China Materials 8 October 2018 10:15 (UTC +04:00)
Shares in Asia staggered on Monday as China’s markets stumbled despite its central bank moving to pump more liquidity into the broader economy
China stocks stumble despite central bank liquidity support

Shares in Asia staggered on Monday as China’s markets stumbled despite its central bank moving to pump more liquidity into the broader economy, as worries grow of a sharp knock to growth from an escalating trade dispute with the United States. The People’s Bank of China (PBOC) cut the level of cash that banks must hold as reserves, aimed at lowering financing costs as policy makers worry about fallout from the tariff row with the United States, Reuters reports.

Reserve requirement ratios (RRRs) - currently 15.5 percent for large commercial lenders and 13.5 percent for smaller banks - would be cut by 100 basis points effective Oct. 15, the PBOC said, matching a similar-sized move in April.

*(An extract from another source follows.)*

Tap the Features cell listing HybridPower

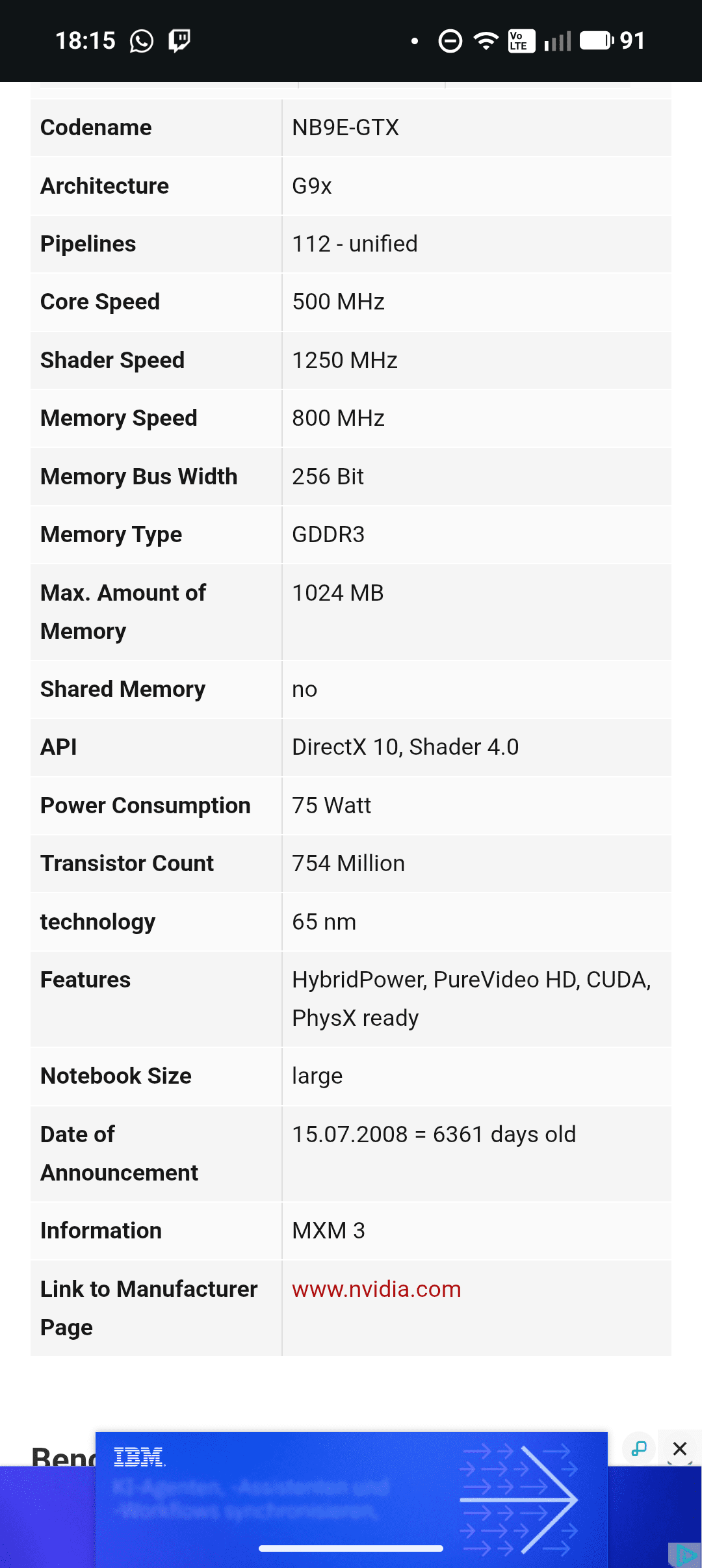pos(471,999)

Asian shares were also hit on Monday as investors in Chinese stocks reacted for the first time to new pressure from Washington and a report that Chinese spies had compromised U.S. hardware.

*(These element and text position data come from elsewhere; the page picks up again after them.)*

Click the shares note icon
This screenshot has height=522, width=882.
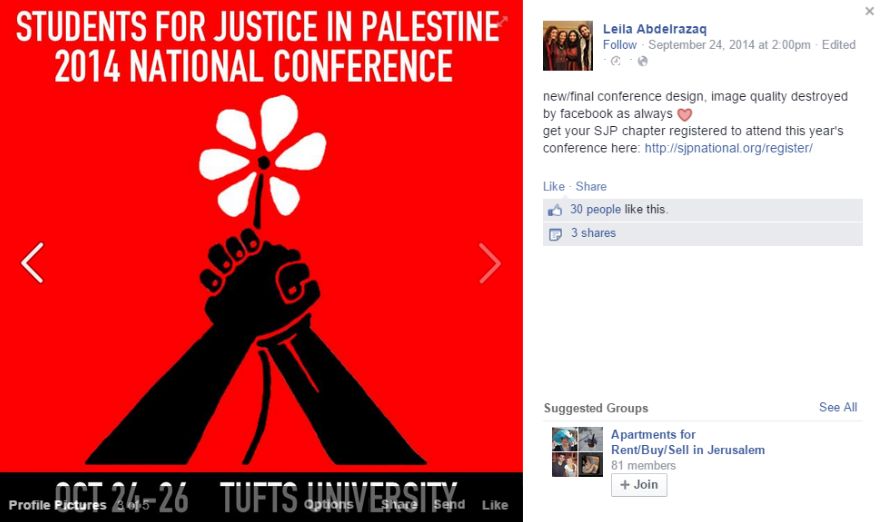[555, 234]
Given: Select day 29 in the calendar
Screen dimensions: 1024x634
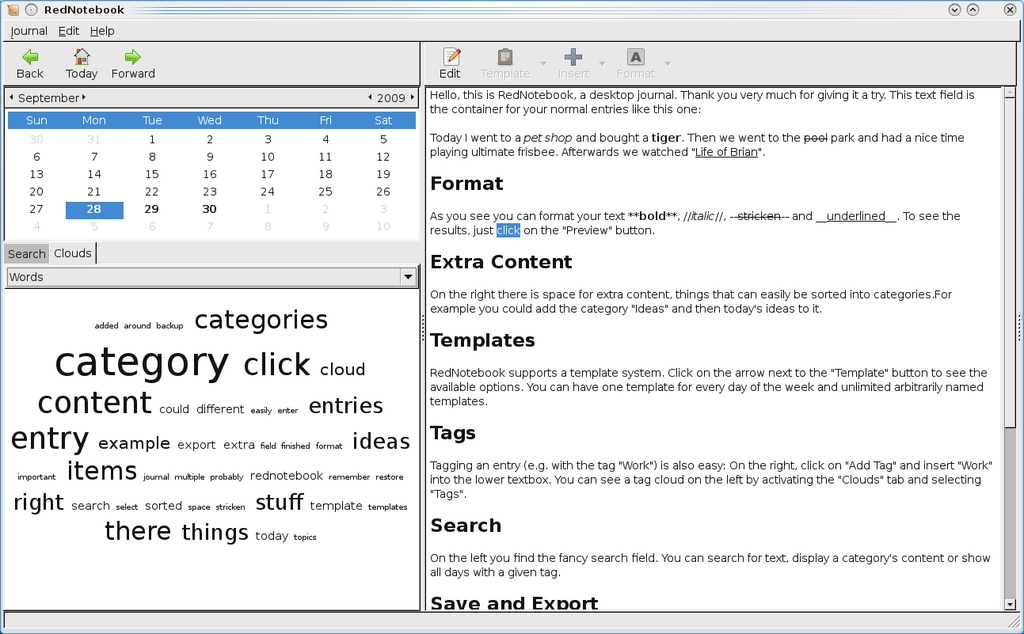Looking at the screenshot, I should point(152,209).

China’s blue-chip CSI300 index was 3.6 percent lower in morning trade, while the country’s main Shanghai Composite Index lost 3 percent. The tech-heavy ChiNext board fell 2.9 percent.

“We expect the PBoC will continue its easing efforts to keep liquidity ample and loosen its credit control to make funds more accessible to the broader economy,” BofA Merrill Lynch analysts said in a note.

“Moreover, there is still room for further RRR cuts when necessary, though the chance for an interest rate cut is limited given the continued Fed rate hiking cycle, in our view.”